AP News, November 28th, 2007
The largest bloc in Lebanon's deadlocked parliament has dropped its opposition to the army chief becoming president, bringing Gen. Michel Suleiman a step closer to being the new head of state and ending a yearlong political crisis, a lawmaker said Wednesday.
The apparent breakthrough, announced by legislator Ammar Houry after weeks of political deadlock, came just one day after the Mideast peace conference in Annapolis, Md., a meeting that Lebanon's powerful neighbor, Syria, had chosen to attend.
It had been widely expected that tension between the United States and Syria would ease after Syria's participation at Annapolis. That was expected to affect the Lebanon political crisis, because the Syrian-U.S. tension has, in part, played itself out through Lebanon's complex politics.
Suleiman is seen as a uniting figure, whom both the U.S.-backed majority in Lebanon and the pro-Syrian opposition — as well as outside players — can back. All sides appear to view him, at least for now, as a relatively neutral player who can guarantee that no side in Lebanon's fractured politics dominates the other.
Houry, a legislator with the Future Movement of Saad Hariri, said the bloc had reversed its previous stand against amending the constitution to elect a sitting army commander.
"We declare our acceptance to amend the constitution in order to reach consensus on the name of the army commander, Gen. Michel Suleiman," he said.
Hariri is effectively the leader of Lebanon's parliamentary majority, and his support is tantamount to the majority's acceptance.
Houry's statement described Suleiman as "symbol of the unity of the military establishment which has given martyrs and blood in defense of the nation against the enemy and against those who threatened civil peace."
Suleiman is also respected by Hezbollah, which is leading the opposition, suggesting that after months of being unable to elect a new leader, the republic may once more have a president.
The wild card remains whether Michel Aoun, a leading Christian opposition politician, a former army commander and a presidential candidate himself, would go along.
Parliament has been deadlocked since September on electing a president and failed to pick a head of state before President Emile Lahoud left office Friday, resulting in a leadership vacuum.
All sides, however, have accepted the military's role in keeping security.
The legislature was scheduled to meet again Friday to try one more time to elect a leader. But Houry said that arrangements were unlikely to be finalized by that session, suggesting it would be put off to a later date.
Suleiman's name had previously been floated as a candidate, but that would have required a constitutional amendment to allow senior state employees to run while still in office.
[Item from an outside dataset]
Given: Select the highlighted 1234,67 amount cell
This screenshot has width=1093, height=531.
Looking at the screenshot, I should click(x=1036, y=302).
The 59-year-old general, who has been commander for the last nine years, appointed with Syria's approval when Damascus ran the show in Lebanon, has been doing the rounds of the leaders of Lebanon's disparate communities this week.
He is credited with keeping the military together in the political upheaval since the assassination of former Prime Minister Rafik Hariri, Saad's Hariri's father, in 2005 and the subsequent withdrawal of Syrian troops from Lebanon.
He is also a staunch supporter of Hezbollah's right to fight Israel and refused to crush anti-Syrian protests.
But since last year's Hezbollah war with Israel and the deployment of the Lebanese army in southern Lebanon near the border with Israel, Suleiman has distanced himself from the Shiite Muslim guerrillas.
Suleiman rose to national prominence particularly since the army crushed al-Qaida-inspired militants in three months of fighting in a Palestinian refugee camp in northern Lebanon, a battle that cost the army more than 160 dead. The battle ended with hundreds of Fatah Islam militants killed or captured.